I went back to bed but did not sleep, upset with myself for making such a stupid mistake (modern checklists and safety procedures largely prevent errors like that), very upset with the attending who had castigated me and taken credit for something he had not done, but overwhelmingly, I was distressed by the role serendipity had played in saving the life of a 16 month old whose parents had entrusted him to the system. That was one lesson I learned: do the very best you can, but accept that luck can instantly and unpredictably knock down your carefully constructed house of cards, or provide a life boat in the midst of chaos. Accept it with grace.

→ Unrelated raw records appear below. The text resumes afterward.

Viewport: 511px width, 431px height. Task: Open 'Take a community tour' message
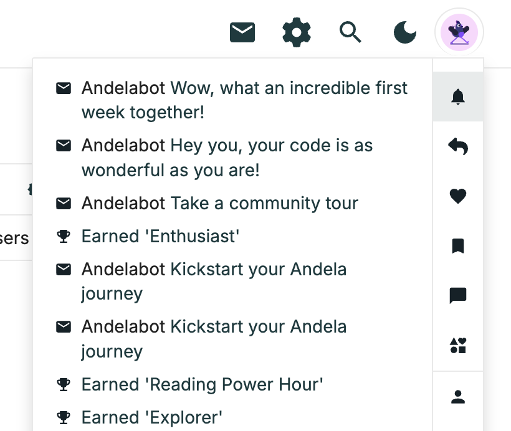click(232, 203)
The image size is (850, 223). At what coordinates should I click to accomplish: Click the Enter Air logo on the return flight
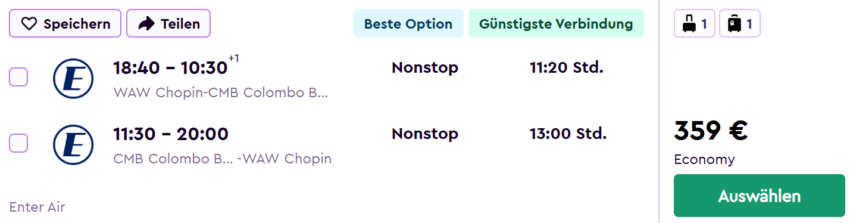pyautogui.click(x=73, y=144)
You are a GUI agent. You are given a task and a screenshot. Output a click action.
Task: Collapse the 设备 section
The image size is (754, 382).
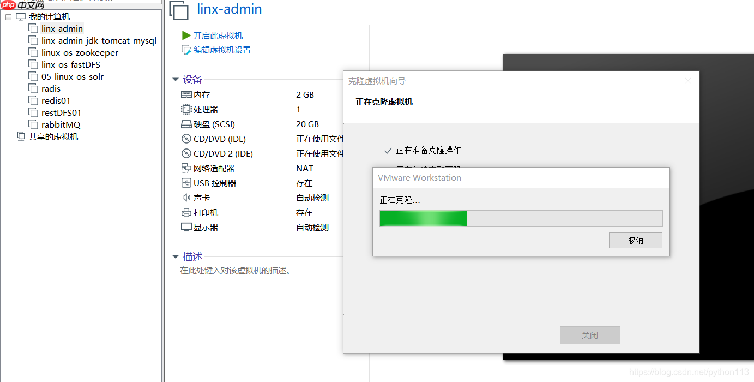(x=175, y=79)
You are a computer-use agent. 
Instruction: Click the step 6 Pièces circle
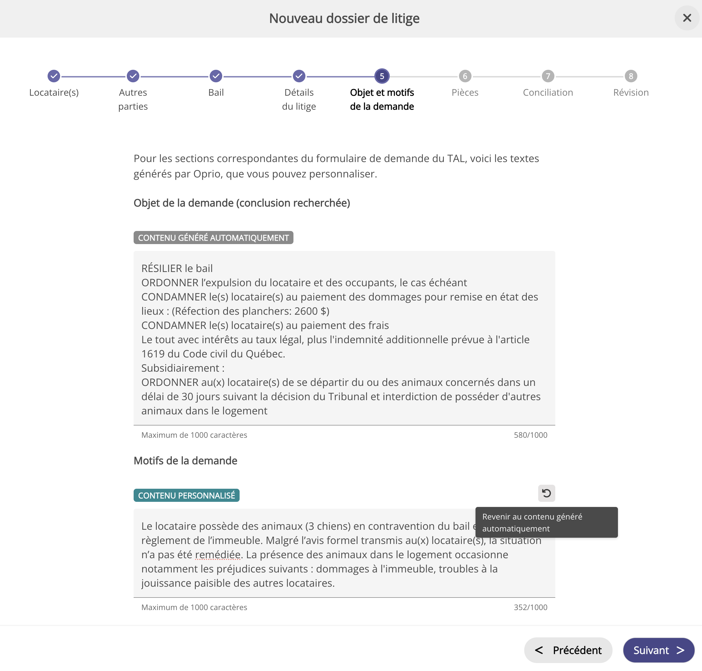tap(465, 76)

I also learned (neither for the first nor last time) the value to adhering to every step in a process and never taking shortcuts. I knew the drill. I should have checked the ID bracelet when getting the child, and then when setting up, and then when labeling the specimens. The nurse should have checked the ID bracelet before letting me start the LP and again before we sent the specimens. Five chances we missed to learn our error.

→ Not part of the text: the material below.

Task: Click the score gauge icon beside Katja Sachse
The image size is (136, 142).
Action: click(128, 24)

I learned something else, as well. The attending physician for the child with meningitis wrote a nasty letter about me detailing my carelessness and incompetence (but not mentioning his own dishonesty with the parents) and sent it to the medical school dean, who called me in to show me the letter and talk about what had happened. After I read the letter (the attending had not had the courtesy to send me a copy or talk to me about it), he asked me to explain what had happened. I told him that I had screwed up and done an invasive test on the wrong child, but that I had been lucky and no harm had been done and an unsuspected meningitis had been found and treated, which I hoped would be considered in my favor.  He smiled (the only time I ever saw Dean Orbison smile in five years) and said that was the correct answer, and that I was going to be a fine physician. Then he showed me the letters from the nurse and the attending on the teaching service, each of whom had spontaneously written a letter about the incident and attached it to my evaluation. They were both matter of fact but quite positive about the fact that I had made a serious error, but had recognized it on my own and had not hesitated to get help and make things right with no attempt to cover it up or deflect blame. 

And that was the third lesson I learned. Errors are inevitable. We all make mistakes. Some will be small and of little consequence, but some will be major. The only acceptable response is to be open to our fallibility, to be willing to recognize and admit one’s errors, and then honestly and openly do what has to be done to fix it.